I was surprised to find that one of our children had not been tested for HIV, even though her mother’s lifestyle made her at risk of infection. When I asked, the agency simply refused to have her tested, and because we did not at the time have parental responsibility, we could not have her tested ourselves. We adopted her not knowing whether she was infected or not, because we wanted her regardless. She turned out to be the healthiest of the bunch!
Some people have a special empathy for children born with this kind of problem, and while HIV+ babies needing adoption are still not common in Britain, the number of babies born affected by maternal alcohol or drug abuse is rising. Not all of these babies need adopting at birth, although a good case could be made for automatically declaring them in need of care orders, since most of them will eventually need adopting or long-term fostering. By the time their mothers finally succumb to the effects of continued abuse and the prostitution and crime which generally provide the income to feed their addictions, many of these children will have been irretrievably damaged through maltreatment and neglect.
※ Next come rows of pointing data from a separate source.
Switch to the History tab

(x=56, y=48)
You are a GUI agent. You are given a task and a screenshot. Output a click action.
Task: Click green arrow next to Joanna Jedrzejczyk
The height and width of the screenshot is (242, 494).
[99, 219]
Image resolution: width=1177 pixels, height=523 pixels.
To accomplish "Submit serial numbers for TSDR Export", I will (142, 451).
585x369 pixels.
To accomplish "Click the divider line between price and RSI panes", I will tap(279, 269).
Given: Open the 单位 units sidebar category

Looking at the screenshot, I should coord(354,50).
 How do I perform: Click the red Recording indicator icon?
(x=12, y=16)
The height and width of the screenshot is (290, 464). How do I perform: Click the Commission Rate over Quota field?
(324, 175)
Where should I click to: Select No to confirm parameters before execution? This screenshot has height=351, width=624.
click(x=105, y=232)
Another kind of HIV-affected child is one born into a family which is otherwise functioning well, and the child himself is not infected but the parents are. The parents may be injecting drug addicts but still able to provide a satisfactory and loving home for the child, or they may have acquired HIV through blood transfusions, etc. For these families the adoption of their children after their parents’ deaths may be part of a long-term planning process in co-operation with the social and health services. The children involved will not be babies and the placement or at least the introduction period may begin well before the parents become incapacitated, with the families gradually transferring care of the child from one to the other. These children will go through very distressing times and need help in their grieving process and in keeping the memory of their parents alive. The children may also be HIV+ themselves and facing the possibility of their own premature deaths. Adoptive parents for these children will have to be very strong and compassionate and able to share their children with their birth families on a much more intimate level than usual.